The military balance of power in Syria and Iraq is changing. The Russian air strikes that have been taking place since the end of September are strengthening and raising the morale of the Syrian army, which earlier in the year looked fought out and was on the retreat. With the support of Russian airpower, the army is now on the offensive in and around Aleppo, Syria’s second largest city, and is seeking to regain lost territory in Idlib province. Syrian commanders on the ground are reportedly relaying the co-ordinates of between 400 and 800 targets to the Russian air force every day, though only a small proportion of them come under immediate attack. The chances of Bashar al-Assad’s government falling – though always more remote than many suggested – are disappearing. Not that this means he is going to win.
(1) Failure of the US air war
The drama of Russian military action, while provoking a wave of Cold War rhetoric from Western leaders and the media, has taken attention away from an equally significant development in the war in Syria and Iraq. This has been the failure over the last year of the US air campaign – which began in Iraq in August 2014 before being extended to Syria – to weaken Islamic State and other al-Qaida-type groups. By October the US-led coalition had carried out 7323 air strikes, the great majority of them by the US air force, which made 3231 strikes in Iraq and 2487 in Syria.
But the campaign has demonstrably failed to contain IS, which in May captured Ramadi in Iraq and Palmyra in Syria. There have been far fewer attacks against the Syrian branch of al-Qaida, Jabhat al-Nusra, and the extreme Islamist group Ahrar al-Sham, which between them dominate the insurgency in northern Syria. The US failure is political as much as military: it needs partners on the ground who are fighting IS, but its choice is limited because those actually engaged in combat with the Sunni jihadis are largely Shia – Iran itself, the Syrian army, Hizbullah, the Shia militias in Iraq – and the US can’t offer them full military co-operation because that would alienate the Sunni states, the bedrock of America’s power in the region. As a result the US can only use its air force in support of the Kurds.
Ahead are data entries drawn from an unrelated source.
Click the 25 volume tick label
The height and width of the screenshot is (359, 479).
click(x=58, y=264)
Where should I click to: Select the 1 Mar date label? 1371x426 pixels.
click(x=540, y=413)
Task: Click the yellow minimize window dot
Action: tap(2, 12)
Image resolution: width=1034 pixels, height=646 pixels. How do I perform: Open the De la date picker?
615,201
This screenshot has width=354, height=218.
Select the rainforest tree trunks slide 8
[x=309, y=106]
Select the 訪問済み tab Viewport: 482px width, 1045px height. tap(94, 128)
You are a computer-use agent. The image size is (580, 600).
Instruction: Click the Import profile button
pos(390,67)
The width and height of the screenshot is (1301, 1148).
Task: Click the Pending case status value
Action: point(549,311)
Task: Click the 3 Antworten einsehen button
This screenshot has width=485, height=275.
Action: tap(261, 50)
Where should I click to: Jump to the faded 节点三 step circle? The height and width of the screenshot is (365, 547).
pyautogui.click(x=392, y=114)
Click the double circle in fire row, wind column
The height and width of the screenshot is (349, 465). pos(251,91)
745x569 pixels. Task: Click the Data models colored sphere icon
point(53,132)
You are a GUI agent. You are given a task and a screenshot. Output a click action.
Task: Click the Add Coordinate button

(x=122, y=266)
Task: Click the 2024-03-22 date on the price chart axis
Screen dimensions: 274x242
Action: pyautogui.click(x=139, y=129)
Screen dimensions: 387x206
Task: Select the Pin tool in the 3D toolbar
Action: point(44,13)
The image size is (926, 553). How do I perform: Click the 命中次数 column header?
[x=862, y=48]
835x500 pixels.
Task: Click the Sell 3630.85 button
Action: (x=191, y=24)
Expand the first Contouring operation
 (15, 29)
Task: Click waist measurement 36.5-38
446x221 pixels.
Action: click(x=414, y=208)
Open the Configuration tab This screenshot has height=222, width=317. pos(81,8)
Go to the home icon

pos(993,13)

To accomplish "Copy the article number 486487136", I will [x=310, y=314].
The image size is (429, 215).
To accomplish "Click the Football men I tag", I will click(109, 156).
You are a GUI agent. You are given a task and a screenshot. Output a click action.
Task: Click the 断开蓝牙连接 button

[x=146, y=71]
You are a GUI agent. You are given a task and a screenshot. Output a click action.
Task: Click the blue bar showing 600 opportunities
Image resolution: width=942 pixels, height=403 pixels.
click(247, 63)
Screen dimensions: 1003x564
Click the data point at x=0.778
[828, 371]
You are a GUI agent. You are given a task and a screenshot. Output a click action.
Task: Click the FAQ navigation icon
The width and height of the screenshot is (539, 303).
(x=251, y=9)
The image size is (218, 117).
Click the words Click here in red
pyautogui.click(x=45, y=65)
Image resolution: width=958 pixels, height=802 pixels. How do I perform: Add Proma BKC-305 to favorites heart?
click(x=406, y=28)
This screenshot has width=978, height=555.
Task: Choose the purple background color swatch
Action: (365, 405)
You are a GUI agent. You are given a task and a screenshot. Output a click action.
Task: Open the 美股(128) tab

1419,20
The US faces the same dilemma in Iraq and Syria today as it did after 9/11 when George Bush declared the war on terror. It was known then that 15 of the 19 hijackers were Saudis, Osama bin Laden was a Saudi and the money for the operation came from Saudi donors. But the US didn’t want to pursue al-Qaida at the expense of its relations with the Sunni states, so it muted criticism of Saudi Arabia and invaded Iraq; similarly, it never confronted Pakistan over its support for the Taliban, ensuring that the movement was able to regroup after losing power in 2001.